同店では創業者の花岡慎一さんが収集した江戸末期~昭和初期の染織物2万点以上の中から、月ごとにテーマを決めて展示を行っている。金沢は戦災を受けなかったので古い物が多く残されていたが、高度成長期に蔵などが壊される際に捨てられていく古着やぼろ布を集め、価値のあるものを探し出したという。
かつて藍染めは庶民の服として幅広く使われ、藩政期の金沢では街の中を流れる用水を活用した「紺屋(こうや)」が数多く存在した。同店のコレクションもほとんどが藍染めだという。2代目社長の花岡央至さんによると「金沢では武家文化として華美ではない藍染めが好まれた。特に江戸期のものは徳島産の上質な藍を使っているので発色が独特。その中でも柄が染め抜かれているものは、当時はぜいたく品」と話す。

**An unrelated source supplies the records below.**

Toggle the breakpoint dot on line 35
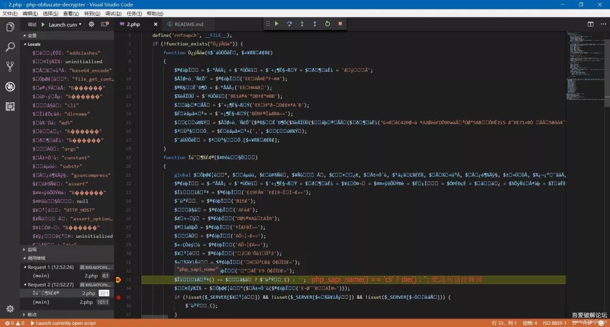610x327 pixels. [x=119, y=297]
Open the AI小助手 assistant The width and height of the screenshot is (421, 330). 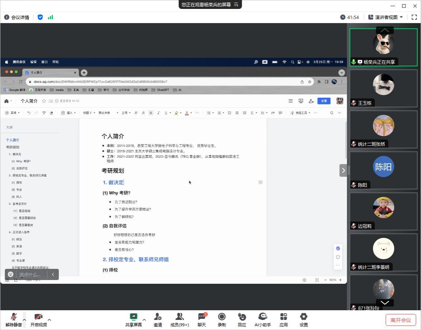pos(262,320)
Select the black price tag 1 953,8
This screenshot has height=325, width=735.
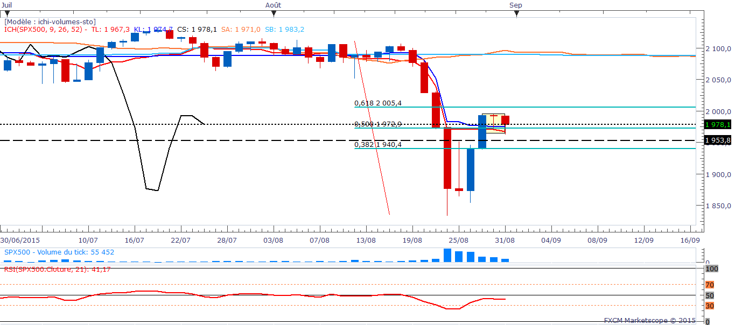pyautogui.click(x=719, y=140)
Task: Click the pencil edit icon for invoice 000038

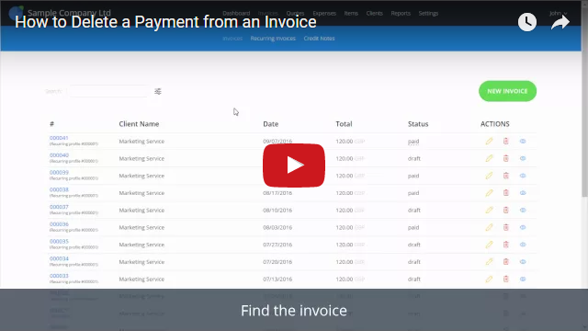Action: [489, 193]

「花嫁のれん」は花嫁が嫁ぎ先の仏壇に参る際にくぐる「内のれん」の一種で、吉祥模様や家紋が染め抜かれている。大正以降は加賀友禅の華やかなのれんが作られたが、それ以前は藍染めが多かったという。
6月に店を閉じた戸水屋は、創業から180年近い老舗の和菓子店。明治末期に藍染めで作られた花嫁のれんを、閉店を機に央至さんに寄贈した。同店では花嫁のれんは本来の使い方のほか、近年になって店と作業場をつなぐ通路に「外のれん」として日常的に掛けて使っていたために、特に左側の損傷が激しい。央至さんは以前、洗浄と修復をしたことがあるという。
央至さんによると、花嫁のれんは三幅(さんぷく)か四幅(よんぷく)と呼ばれる横幅のものが多いが、戸水屋ののれんは五幅(ごふく)あって一間の戸幅に掛けられる大きなもの。さらに中央に1つだけ大きな家紋があるものは珍しいという。描かれた波の絵柄や、吉祥模様である雨龍(あまりゅう)などが表裏両面から太い筒描きによって大胆に描かれている。
そのほか会場にはコレクションの中から藍染めで作られた着物や、夜着と呼ばれる着物の形をした掛け布団なども展示する。
営業時間は10時~18時。水曜定休。加賀お国染ミュージアムの入場料は300円(高校生以下無料)。今月30日まで。